Jagdeo likened the delay in the oil policy to other faux pas’ in the industry; such as the renegotiated Production Sharing Agreement with Exxon’s subsidiary which Government was heavily criticised for.

“This is not unique in the sector, in that all the things our Government was supposed to do to protect us, as a people and our interests, they have failed on. They have failed to negotiate a contract, after we established 3.2 million barrels of oil reserves, a contract that was better than the one given to ExxonMobil when we were trying to get them to explore. They did not. In fact Exxon came out ahead in those negotiations and that’s putting it mildly.”

“They were supposed to get the Sovereign Wealth Fund to protect our interest and they failed on that. They failed on the Petroleum Commission. They failed on local content. It’s the same pattern. They’re failing to address this issue in a manner that this is an environmental issue and the potential to tackle an oil spill.”

According to Jagdeo, Government has instead addressed the issue in a haphazard manner. He noted that Government seemed focused on one thing and that is oil, but he warned against this approach.

It is understood that development of the oil spill plan is being spearheaded by the Civil Defence Commission (CDC).

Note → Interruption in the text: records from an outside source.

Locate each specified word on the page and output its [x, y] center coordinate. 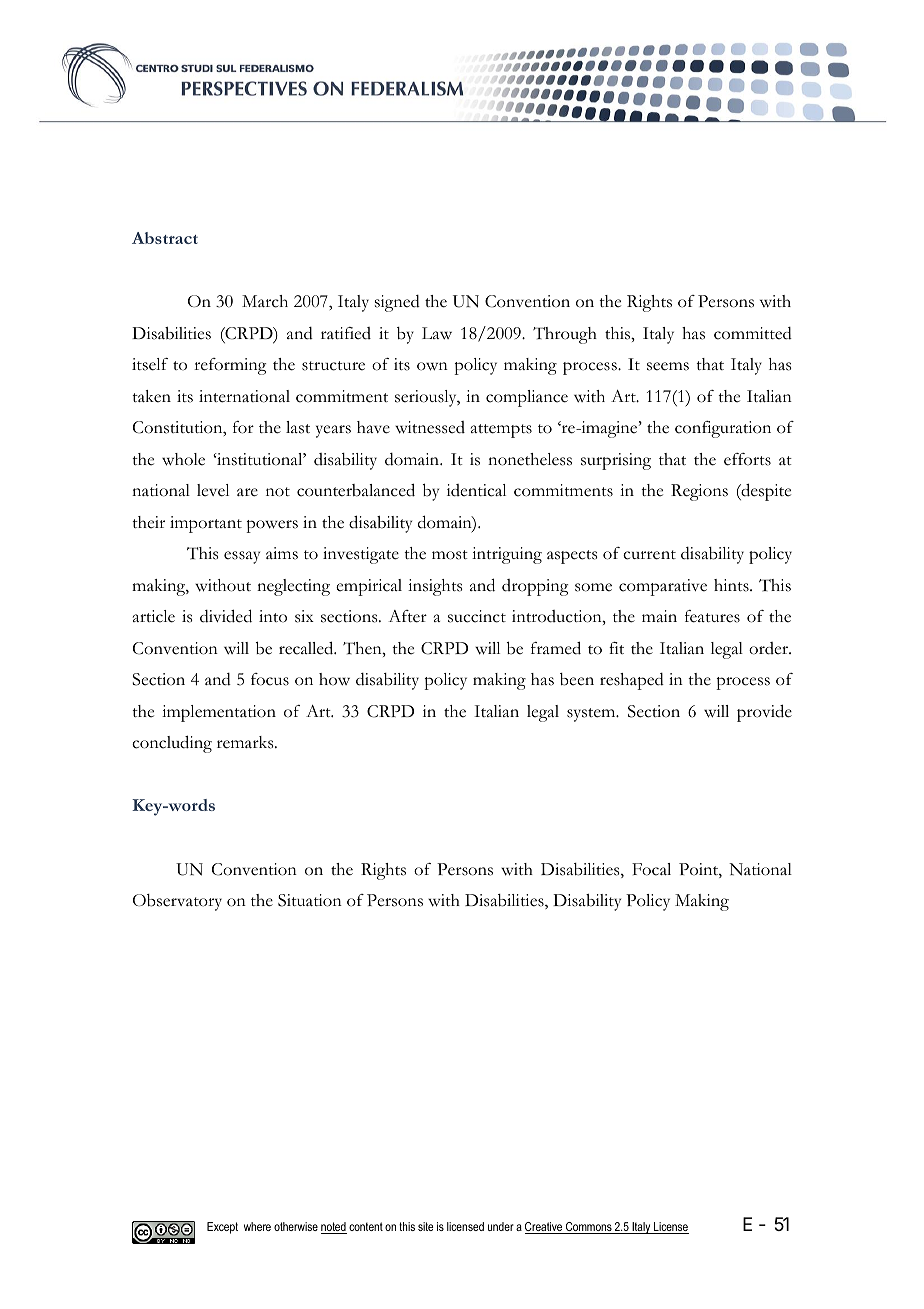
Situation [310, 900]
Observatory [177, 902]
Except [222, 1228]
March [265, 301]
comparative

In March, a stakeholder session was held to gain input for the draft. CDC’s partners in the process include the Guyana Energy Agency and the Environmental Protection Agency.

When it comes to deadlines, Natural Resources Minister Raphael Trotman has said that a national oil spill and contingency plan will be established by 2020.

Even before Jagdeo’s press conference, there have been criticisms about the slow pace of the plan’s development.

To its credit, however, Exxon has organised oil spill management training. This training has including providing information on dispersants, tools used and structure of response strategies among other exercises.

Last year, it was announced that the Audit Office of Guyana (AOG) would commence – a number of environmental audits in 2018. These audits, Auditor General Deodat Sharma had said, would analyse the capacity of the country’s relevant agencies to protect the environment and endangered species of animals in case of a disaster.